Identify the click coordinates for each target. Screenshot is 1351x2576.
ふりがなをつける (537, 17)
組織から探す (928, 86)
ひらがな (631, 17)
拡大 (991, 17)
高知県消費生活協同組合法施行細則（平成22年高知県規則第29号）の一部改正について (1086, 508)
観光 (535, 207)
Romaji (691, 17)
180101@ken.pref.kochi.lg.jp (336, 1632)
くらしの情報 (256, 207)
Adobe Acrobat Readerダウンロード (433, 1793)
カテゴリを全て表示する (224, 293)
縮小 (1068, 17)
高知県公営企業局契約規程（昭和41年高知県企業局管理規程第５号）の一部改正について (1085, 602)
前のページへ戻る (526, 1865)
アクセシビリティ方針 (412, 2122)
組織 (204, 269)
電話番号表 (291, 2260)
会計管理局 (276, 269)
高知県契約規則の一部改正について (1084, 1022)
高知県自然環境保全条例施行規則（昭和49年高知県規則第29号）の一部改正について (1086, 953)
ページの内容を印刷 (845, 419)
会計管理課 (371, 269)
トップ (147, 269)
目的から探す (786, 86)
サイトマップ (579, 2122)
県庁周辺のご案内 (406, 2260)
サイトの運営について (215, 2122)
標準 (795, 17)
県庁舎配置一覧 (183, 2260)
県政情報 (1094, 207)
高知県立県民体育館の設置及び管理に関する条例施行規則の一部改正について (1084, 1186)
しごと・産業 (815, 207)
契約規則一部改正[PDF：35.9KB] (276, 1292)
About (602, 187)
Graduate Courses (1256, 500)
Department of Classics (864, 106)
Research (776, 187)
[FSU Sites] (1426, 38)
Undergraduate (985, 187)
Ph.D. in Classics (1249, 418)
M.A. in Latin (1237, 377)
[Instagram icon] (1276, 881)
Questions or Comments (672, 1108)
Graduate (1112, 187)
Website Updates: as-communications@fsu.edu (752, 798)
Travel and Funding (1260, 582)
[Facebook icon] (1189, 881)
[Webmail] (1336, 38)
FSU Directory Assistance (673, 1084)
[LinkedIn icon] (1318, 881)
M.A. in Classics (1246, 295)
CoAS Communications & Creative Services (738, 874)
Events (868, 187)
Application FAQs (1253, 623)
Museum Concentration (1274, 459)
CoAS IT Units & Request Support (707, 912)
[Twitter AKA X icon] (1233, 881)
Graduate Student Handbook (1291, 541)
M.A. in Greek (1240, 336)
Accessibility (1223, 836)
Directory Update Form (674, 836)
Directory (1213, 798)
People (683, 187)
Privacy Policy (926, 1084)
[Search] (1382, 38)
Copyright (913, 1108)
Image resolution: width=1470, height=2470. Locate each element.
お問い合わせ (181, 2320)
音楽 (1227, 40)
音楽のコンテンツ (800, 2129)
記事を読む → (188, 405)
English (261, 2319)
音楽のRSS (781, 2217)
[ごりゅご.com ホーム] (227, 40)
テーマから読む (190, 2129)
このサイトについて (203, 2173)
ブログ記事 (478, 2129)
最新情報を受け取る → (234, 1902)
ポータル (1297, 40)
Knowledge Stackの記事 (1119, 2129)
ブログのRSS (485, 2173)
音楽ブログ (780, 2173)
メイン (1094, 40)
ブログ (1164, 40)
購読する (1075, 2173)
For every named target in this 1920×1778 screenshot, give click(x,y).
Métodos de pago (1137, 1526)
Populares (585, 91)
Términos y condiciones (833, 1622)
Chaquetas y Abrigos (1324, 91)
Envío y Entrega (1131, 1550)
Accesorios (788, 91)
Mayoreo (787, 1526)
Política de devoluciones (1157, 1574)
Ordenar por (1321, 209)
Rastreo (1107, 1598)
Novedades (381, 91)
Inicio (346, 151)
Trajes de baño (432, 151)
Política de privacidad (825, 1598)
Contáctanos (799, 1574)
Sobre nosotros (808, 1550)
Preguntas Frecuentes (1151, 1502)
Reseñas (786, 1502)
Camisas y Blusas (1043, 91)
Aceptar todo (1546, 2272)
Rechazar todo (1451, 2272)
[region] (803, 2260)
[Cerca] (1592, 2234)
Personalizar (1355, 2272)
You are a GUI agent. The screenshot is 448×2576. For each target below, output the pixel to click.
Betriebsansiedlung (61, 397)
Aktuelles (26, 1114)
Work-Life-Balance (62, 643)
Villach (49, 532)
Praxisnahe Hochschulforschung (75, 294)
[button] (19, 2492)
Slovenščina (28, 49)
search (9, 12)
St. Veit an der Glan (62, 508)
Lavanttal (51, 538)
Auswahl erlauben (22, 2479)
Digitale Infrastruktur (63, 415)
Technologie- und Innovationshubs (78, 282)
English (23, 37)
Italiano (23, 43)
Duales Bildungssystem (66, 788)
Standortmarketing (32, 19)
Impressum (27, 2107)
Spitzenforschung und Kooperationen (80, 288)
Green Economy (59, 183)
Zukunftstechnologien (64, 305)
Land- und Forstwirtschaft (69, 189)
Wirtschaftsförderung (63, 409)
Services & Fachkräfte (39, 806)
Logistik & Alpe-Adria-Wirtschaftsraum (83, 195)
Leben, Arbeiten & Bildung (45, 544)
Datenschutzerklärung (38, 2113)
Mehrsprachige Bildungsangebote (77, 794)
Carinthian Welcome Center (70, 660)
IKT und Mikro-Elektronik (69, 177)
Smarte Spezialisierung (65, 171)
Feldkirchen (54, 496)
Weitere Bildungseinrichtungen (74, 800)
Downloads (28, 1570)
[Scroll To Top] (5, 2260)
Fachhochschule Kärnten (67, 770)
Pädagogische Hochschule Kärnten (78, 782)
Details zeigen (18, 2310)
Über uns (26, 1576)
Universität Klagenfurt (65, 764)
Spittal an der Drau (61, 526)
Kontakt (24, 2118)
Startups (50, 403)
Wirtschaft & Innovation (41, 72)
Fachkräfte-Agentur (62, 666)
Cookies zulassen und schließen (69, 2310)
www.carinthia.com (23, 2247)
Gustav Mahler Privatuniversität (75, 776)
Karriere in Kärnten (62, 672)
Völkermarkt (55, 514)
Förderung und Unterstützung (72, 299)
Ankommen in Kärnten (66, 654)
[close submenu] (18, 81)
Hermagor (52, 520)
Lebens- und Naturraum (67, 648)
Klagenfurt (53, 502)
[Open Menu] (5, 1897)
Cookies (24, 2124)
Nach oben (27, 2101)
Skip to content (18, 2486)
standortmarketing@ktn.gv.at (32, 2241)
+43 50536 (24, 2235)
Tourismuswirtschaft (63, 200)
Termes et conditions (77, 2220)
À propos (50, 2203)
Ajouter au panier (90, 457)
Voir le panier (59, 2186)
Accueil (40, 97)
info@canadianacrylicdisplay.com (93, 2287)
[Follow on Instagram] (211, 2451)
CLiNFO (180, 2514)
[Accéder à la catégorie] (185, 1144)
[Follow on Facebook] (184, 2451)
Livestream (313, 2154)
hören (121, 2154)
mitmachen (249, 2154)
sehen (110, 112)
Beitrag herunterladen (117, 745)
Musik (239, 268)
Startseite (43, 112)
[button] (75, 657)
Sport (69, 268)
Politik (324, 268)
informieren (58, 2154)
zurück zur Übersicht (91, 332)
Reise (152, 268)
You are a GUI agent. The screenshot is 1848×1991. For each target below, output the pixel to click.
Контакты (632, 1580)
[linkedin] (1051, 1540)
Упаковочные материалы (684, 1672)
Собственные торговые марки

§

§ TASK INSTRUCTIONS
Show a copy of each line from the records above in which the string "CoAS" occurs.

§ SOLUTION FOR THIS EXERCISE
CoAS Communications & Creative Services (738, 874)
CoAS IT Units & Request Support (707, 912)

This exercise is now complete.